Saudi Arabia’s crown prince and de facto ruler, Mohammed bin Salman, suggested a year ago that it was time to turn from external pressure on Iran to internal pressure. The crown prince, in repeated interviews in the United States this year, also likened Iran’s supreme leader, Ayatollah Ali Khamenei, to Hitler, saying at one point, “I believe the Iranian supreme leader makes Hitler look good.”

Saudi Arabia had also bitterly opposed the nuclear deal Iran signed with the United States and other world leaders, and it had cheered the Trump administration’s withdrawal from the agreement.

President Donald Trump’s personal lawyer, Rudy Giuliani, fueled claims of a U.S. campaign against Iran when he addressed an “Iranian uprising summit” in New York on Saturday — hours after the attack in Ahvaz — saying that a leadership change in Iran was inevitable because of U.S. sanctions.

“I don’t know when we’re going to overthrow them,” Giuliani said, according to a Reuters report. “It could be in a few days, months, a couple of years. But it’s going to happen.” The meeting had been called by Iranian exiles in the United States.

The U.S. ambassador to the United Nations, Nikki R. Haley, insisted that the Trump administration was not seeking a leadership change in Iran. In response to President Hassan Rouhani’s criticism of the United States, she said in an interview with CNN: “He can blame us all he wants. The thing he’s got to do is look in the mirror.” In the United Arab Emirates, Abdulla doubled down on his critical comments. “If Iran is capable of carrying out its threats, let them start by retaliating against the Israelis, who launched more than 200 raids on its military bases and its Revolutionary Guard facilities in Syria,” he said in a Twitter message on Sunday.

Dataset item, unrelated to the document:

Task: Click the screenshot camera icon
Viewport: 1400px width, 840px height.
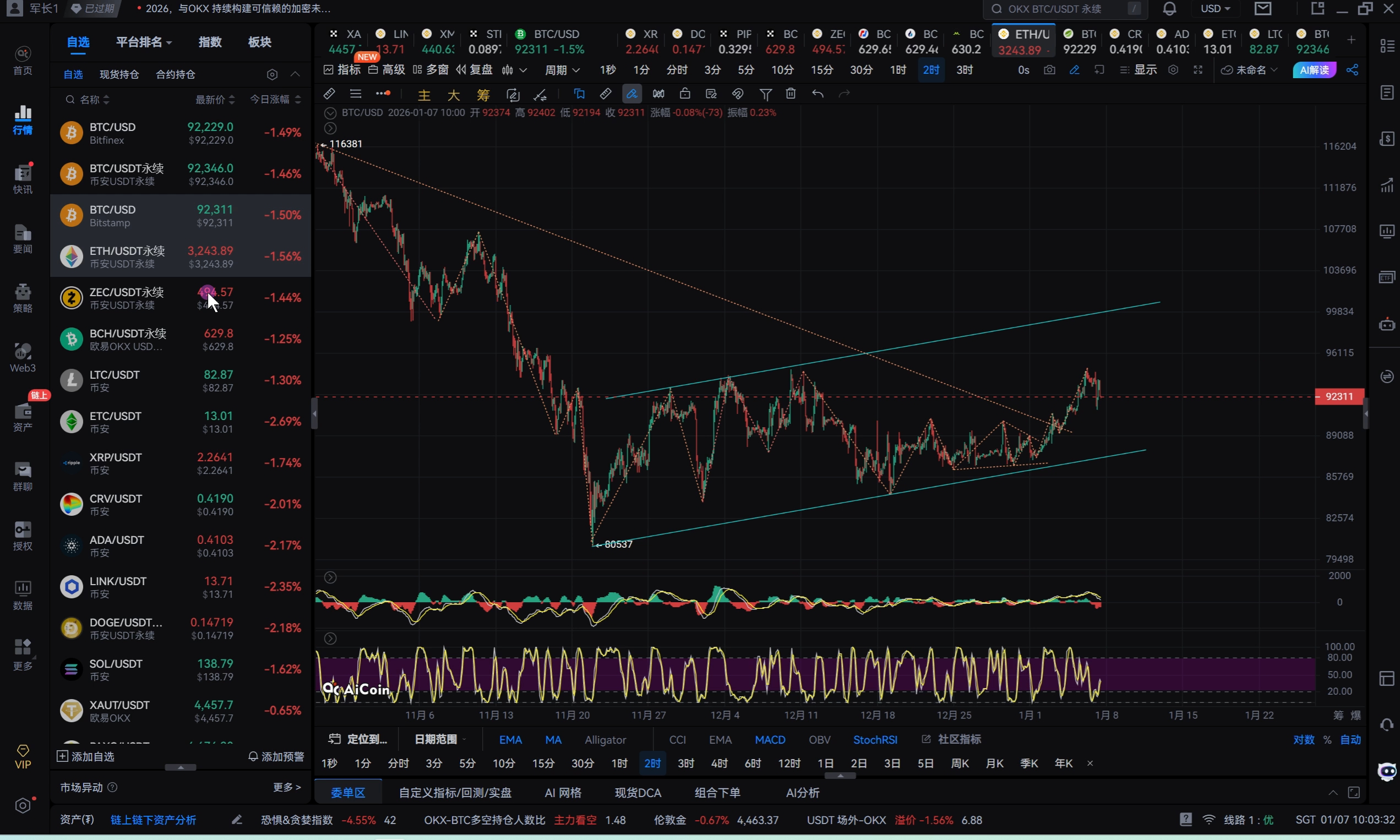Action: click(1049, 70)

After attacks in Tehran last year, the Revolutionary Guards said that Israel, Saudi Arabia and the United States were responsible, but most government officials blamed terrorists. This time, Iranian leaders described the attack not as terrorism, but as an act of foreign aggression — a significant difference, said Hussein Allawi, a national security analyst at Al Nahrain University in Iraq.

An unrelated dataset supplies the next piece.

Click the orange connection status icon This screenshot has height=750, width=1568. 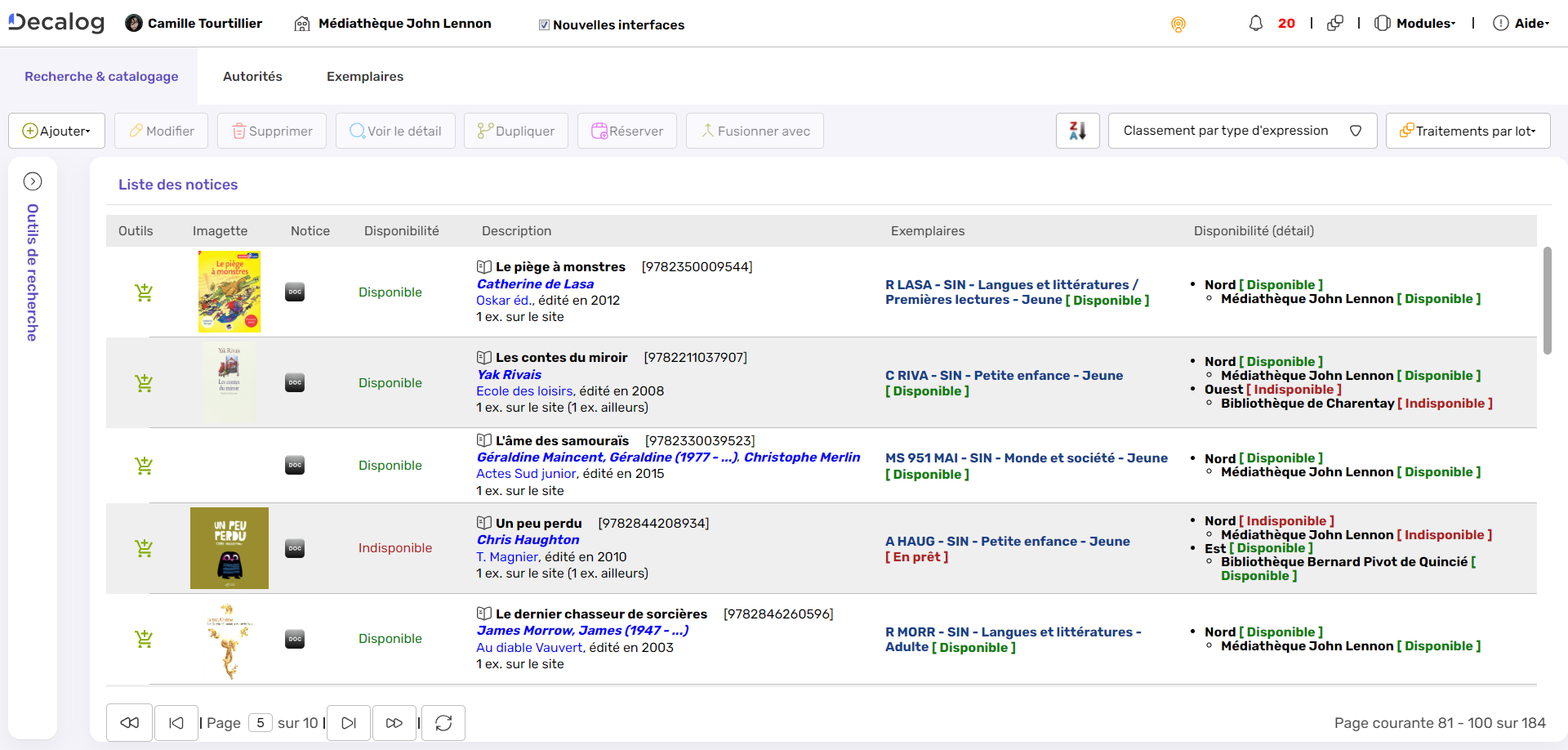pos(1178,25)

“The Iranian authorities denied that a terrorist organization did the operation,” he said “and instead it accused states in the Middle East of carrying out the operation, even though signs of terrorism in the operation were clear.”

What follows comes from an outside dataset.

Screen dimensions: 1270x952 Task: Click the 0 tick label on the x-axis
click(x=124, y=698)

Despite the bellicose language from the supreme leader and the Revolutionary Guards in Iran, other officials seemed to adopt a more cautious reaction, at least initially.

Speaking at the funeral for the Ahvaz victims on Monday, the deputy commander of Iran’s regular army, Brig. Gen. Nozar Nemati, said it was too early to say whether Western intelligence agencies had been involved in the attack and suggested it may have originated closer to home.

“They are the same people who were followers of Saddam at the onset of the war and they are pursuing the same goal,” IRNA quoted him as saying. He was referring to former Iraqi leader Saddam Hussein, who fought a bitter war in an attempt to destroy Iran in the 1980s.